──────── Passage provided

Ibuprofen: You can buy it at any drug store, and it will help with that stabbing headache or sprained ankle. One of the ways it does so is by reducing inflammation, and it is this property that may also help patients with cystic fibrosis.
Research has found that ibuprofen, when taken at high doses, helps slow the progression of lung function decline in people with cystic fibrosis, a disease caused by having two 'bad' copies of a gene that codes for a protein important in fluid secretion. Improved lung function is important, given that most people diagnosed die by their early 50s, usually due to chronic lung infections caused by their inability to move particles, including bacteria, up and out of the lungs. The downside is that ibuprofen doses that high, when taken routinely, can result in gastrointestinal (GI) bleeding and—when combined with the antibiotics that these patients often have to take for their recurring lung infections—acute kidney injury.
But what if you could get the drug just to the area that needs it: the lungs? You could harness ibuprofen's benefits without the negative side effects.
Carolyn Cannon, MD, PhD, an associate professor at the Texas A&M Health Science Center College of Medicine, is working on a way to do just that.
"We feel that nanoparticle ibuprofen delivered by aerosol to the lungs would be a fantastic therapeutic," Cannon said. And because it is essentially a repurposed drug—only the delivery method is different—the development and regulatory approval process should be relatively easy, in comparison to the requirements for a novel therapeutic.
"The researchers who performed the original ibuprofen study thought it was working solely by inhibiting the migration of a type of white blood cell, called the neutrophil, to the lung. It goes hand-in-hand with acute inflammation," Cannon said. "However, although this may be one mechanism of action, at the high doses that were being given to the cystic fibrosis patients, the drug also has antimicrobial properties."
The inhaled ibuprofen would work in conjunction with the antibiotics the patient is already being given for the underlying infection. "We determined that not only does ibuprofen act as an antimicrobial itself, it is also synergistic with the antibiotics we already give to these patients," Cannon said. "Together, they kill the pathogens much better than either one does alone and we could get the same great effects of the high concentrations of ibuprofen without the side effects."
Cannon and her team are pursuing international patent protection on this technology and, in the next year or so, hope to begin discussions with the Food and Drug Administration (FDA) about working towards receiving Investigational New Drug (IND) status to allow for future clinical trials.
"We have several nanoparticle formulations, one of which, developed by our collaborator, Dr. Hugh Smyth at the University of Texas in Austin, is almost pure ibuprofen," Cannon said. "We are excited about this formulation, but we still have to prove that it achieves our goal of high lung concentrations of the drug and low systemic concentrations."

────────────────

**Directions:** Reproduce the ibuprofen article word for word from "The inhaled ibuprofen" to "future clinical trials.". The ibuprofen article is all you need; you can skip the listing.

──────── Provided material

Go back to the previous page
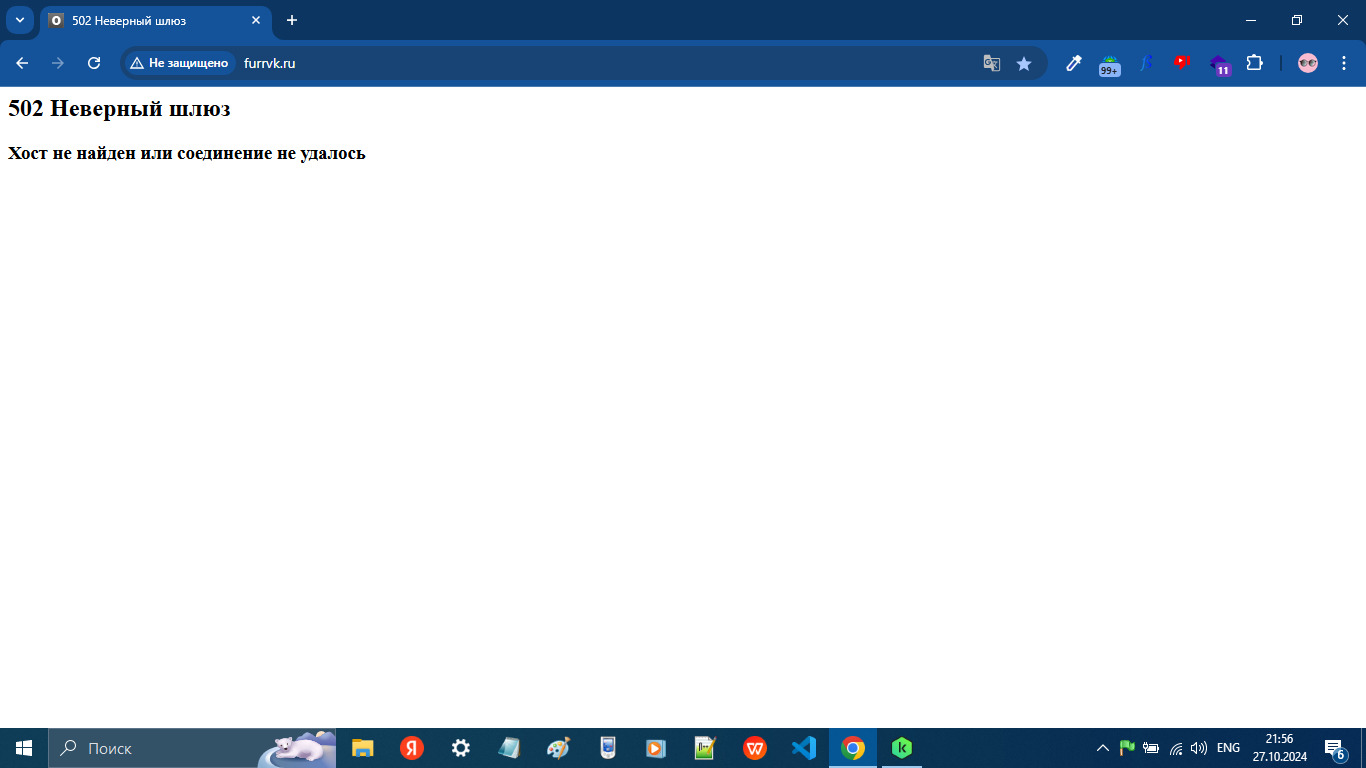Screen dimensions: 1366x768 22,63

────────────────

**Expected output:**
The inhaled ibuprofen would work in conjunction with the antibiotics the patient is already being given for the underlying infection. "We determined that not only does ibuprofen act as an antimicrobial itself, it is also synergistic with the antibiotics we already give to these patients," Cannon said. "Together, they kill the pathogens much better than either one does alone and we could get the same great effects of the high concentrations of ibuprofen without the side effects."
Cannon and her team are pursuing international patent protection on this technology and, in the next year or so, hope to begin discussions with the Food and Drug Administration (FDA) about working towards receiving Investigational New Drug (IND) status to allow for future clinical trials.